▶ _WORK ORDER_
Return a copy of every line in the data below that contains "button".

▶ _RECORDS FOR THIS EXERCISE_
******************************

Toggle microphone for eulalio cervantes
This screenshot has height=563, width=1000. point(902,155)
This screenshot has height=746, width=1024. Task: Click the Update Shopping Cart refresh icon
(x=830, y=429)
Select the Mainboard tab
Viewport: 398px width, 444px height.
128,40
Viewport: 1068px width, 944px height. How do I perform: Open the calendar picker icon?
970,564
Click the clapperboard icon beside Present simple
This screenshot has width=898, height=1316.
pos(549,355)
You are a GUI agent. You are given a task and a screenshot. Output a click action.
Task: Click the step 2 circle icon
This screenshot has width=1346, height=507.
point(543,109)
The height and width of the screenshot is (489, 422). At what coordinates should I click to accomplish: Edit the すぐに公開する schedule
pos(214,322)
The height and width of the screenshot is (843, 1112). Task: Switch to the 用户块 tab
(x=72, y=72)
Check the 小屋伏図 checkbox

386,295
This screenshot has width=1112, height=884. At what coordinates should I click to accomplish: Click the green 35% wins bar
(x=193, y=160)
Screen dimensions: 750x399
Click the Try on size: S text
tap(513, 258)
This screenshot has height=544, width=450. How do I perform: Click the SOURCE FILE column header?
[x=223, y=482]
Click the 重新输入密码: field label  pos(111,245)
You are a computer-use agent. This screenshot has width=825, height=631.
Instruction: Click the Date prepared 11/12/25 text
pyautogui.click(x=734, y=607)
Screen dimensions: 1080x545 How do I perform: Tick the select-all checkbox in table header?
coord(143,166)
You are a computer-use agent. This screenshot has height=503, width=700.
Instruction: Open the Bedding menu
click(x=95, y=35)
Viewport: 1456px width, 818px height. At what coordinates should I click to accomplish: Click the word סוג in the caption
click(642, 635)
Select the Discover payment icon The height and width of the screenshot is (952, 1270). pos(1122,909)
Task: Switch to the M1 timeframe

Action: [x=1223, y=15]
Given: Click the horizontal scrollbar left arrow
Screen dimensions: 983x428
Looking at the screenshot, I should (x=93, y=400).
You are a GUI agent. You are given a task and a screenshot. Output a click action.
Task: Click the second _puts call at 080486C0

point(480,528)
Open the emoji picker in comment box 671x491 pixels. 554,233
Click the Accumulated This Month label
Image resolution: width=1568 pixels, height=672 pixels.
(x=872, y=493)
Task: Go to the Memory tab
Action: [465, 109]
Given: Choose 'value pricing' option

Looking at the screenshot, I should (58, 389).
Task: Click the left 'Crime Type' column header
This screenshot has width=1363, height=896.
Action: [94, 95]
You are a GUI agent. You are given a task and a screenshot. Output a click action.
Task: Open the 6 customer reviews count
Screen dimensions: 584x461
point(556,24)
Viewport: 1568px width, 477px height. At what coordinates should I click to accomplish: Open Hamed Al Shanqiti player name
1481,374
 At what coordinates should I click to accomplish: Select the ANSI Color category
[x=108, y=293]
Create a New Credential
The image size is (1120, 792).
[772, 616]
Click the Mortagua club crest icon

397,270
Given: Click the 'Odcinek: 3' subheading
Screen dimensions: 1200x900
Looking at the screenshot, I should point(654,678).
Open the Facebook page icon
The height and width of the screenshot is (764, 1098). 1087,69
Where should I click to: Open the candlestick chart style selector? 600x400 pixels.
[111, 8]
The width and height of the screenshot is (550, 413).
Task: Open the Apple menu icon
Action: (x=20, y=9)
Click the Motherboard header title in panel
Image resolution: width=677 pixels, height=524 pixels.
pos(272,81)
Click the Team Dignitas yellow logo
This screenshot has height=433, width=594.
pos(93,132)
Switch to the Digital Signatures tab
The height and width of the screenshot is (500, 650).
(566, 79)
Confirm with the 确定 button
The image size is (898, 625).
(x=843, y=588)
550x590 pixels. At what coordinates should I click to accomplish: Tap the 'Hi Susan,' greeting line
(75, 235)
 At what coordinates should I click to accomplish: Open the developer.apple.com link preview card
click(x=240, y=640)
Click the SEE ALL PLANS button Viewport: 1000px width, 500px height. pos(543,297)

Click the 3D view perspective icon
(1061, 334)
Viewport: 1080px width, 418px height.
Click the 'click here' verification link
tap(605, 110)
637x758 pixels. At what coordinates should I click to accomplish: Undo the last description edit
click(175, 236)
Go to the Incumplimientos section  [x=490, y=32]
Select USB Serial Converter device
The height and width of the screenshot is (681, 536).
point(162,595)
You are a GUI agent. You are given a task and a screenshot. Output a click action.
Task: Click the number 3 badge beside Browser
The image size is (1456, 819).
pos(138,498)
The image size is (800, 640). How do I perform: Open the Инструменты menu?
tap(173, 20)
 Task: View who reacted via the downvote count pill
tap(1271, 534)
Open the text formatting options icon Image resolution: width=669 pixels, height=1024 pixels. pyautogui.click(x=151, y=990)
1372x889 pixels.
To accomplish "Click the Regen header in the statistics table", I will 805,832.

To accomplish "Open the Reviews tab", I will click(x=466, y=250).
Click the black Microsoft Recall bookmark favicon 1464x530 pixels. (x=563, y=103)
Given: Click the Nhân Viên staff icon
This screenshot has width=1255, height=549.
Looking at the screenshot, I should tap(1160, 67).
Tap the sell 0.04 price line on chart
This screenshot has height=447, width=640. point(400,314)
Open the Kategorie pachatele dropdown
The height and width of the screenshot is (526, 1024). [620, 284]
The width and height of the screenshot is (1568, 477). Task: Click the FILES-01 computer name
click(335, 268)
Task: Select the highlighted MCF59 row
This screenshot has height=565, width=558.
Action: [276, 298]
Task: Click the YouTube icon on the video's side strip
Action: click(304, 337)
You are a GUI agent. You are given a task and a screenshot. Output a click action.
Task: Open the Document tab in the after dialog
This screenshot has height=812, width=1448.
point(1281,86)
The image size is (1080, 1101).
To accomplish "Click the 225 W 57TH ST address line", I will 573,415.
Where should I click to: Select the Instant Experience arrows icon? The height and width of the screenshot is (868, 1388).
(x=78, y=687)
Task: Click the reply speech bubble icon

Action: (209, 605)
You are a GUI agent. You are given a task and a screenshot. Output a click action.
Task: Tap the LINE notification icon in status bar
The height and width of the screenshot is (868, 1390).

******************************

▶ _EXERCISE RESPONSE_
Confirm with the 确定 button
Click the SEE ALL PLANS button Viewport: 1000px width, 500px height. pos(543,297)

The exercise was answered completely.